Don't just accept the credit application at face value; do some independent research to verify the information. Just as you may have different credit requirements based on the amount of credit requested, you may also vary the extent to which you check out each account based on the specific circumstances. Most importantly, exercise consistency and thoroughness. A good place to start is with an independent credit reporting agency, such as Dun & Bradstreet or TRW. Some experts recommend checking with at least two sources, since their files will rarely be identical. Check your telephone directory under "credit" for agencies and brokers serving your area.
If possible, visit the customer's facility. Does it project a well-maintained, stable and prosperous image, or is there a sense of shabbiness or decay? You might also call the local Better Business Bureau; though they won't give you a credit rating, they can tell you if there's a record of complaints against the company. One or two disputes against a sizable organization probably isn't significant, but a long list of complaints should make you cautious.

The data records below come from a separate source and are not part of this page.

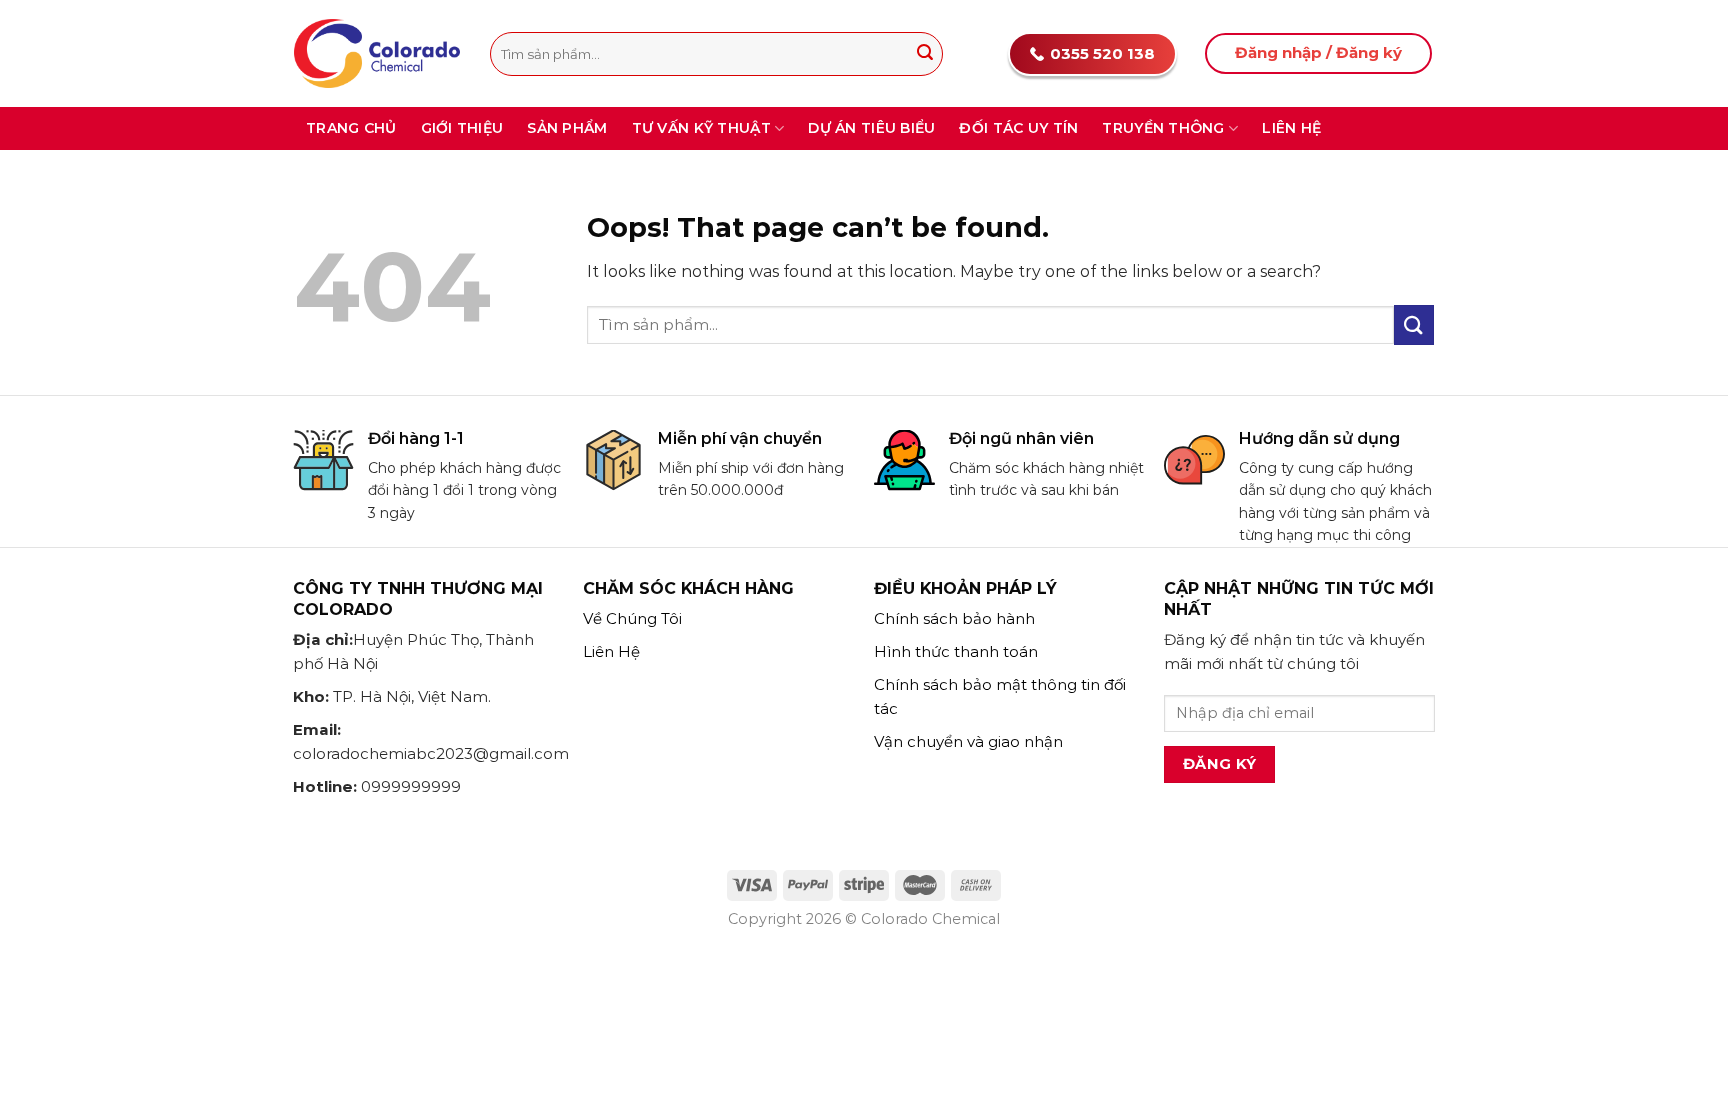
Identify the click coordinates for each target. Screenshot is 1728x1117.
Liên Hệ (611, 651)
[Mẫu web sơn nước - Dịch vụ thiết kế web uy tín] (377, 53)
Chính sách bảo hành (954, 618)
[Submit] (925, 54)
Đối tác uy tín (1018, 128)
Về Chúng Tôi (632, 618)
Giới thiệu (462, 128)
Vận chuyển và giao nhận (968, 741)
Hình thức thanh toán (956, 651)
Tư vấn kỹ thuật (701, 128)
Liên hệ (1291, 128)
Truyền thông (1163, 128)
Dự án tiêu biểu (871, 128)
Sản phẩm (567, 128)
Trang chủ (351, 128)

Take the time to check the credit references your customer supplied. Find out how long these references have been doing business with your customer. Your customer may pay them on time, but if all the credit references have had relationships of two years or less and your customer has been in business for twenty years, you should find out who they bought from before. Also, find out what credit lines other vendors have extended and factor that into your considerations.
A potentially sensitive situation may arise when a customer is also a friend. You might be more comfortable attributing your requirements for credit information to a third party. You can say something like, "I'm sure you're good for the money, Joe, but my CPA says we have to have this information on file for every customer." And friend or not, if a customer balks at giving you adequate credit information, you need to seriously consider the level of risk you are taking.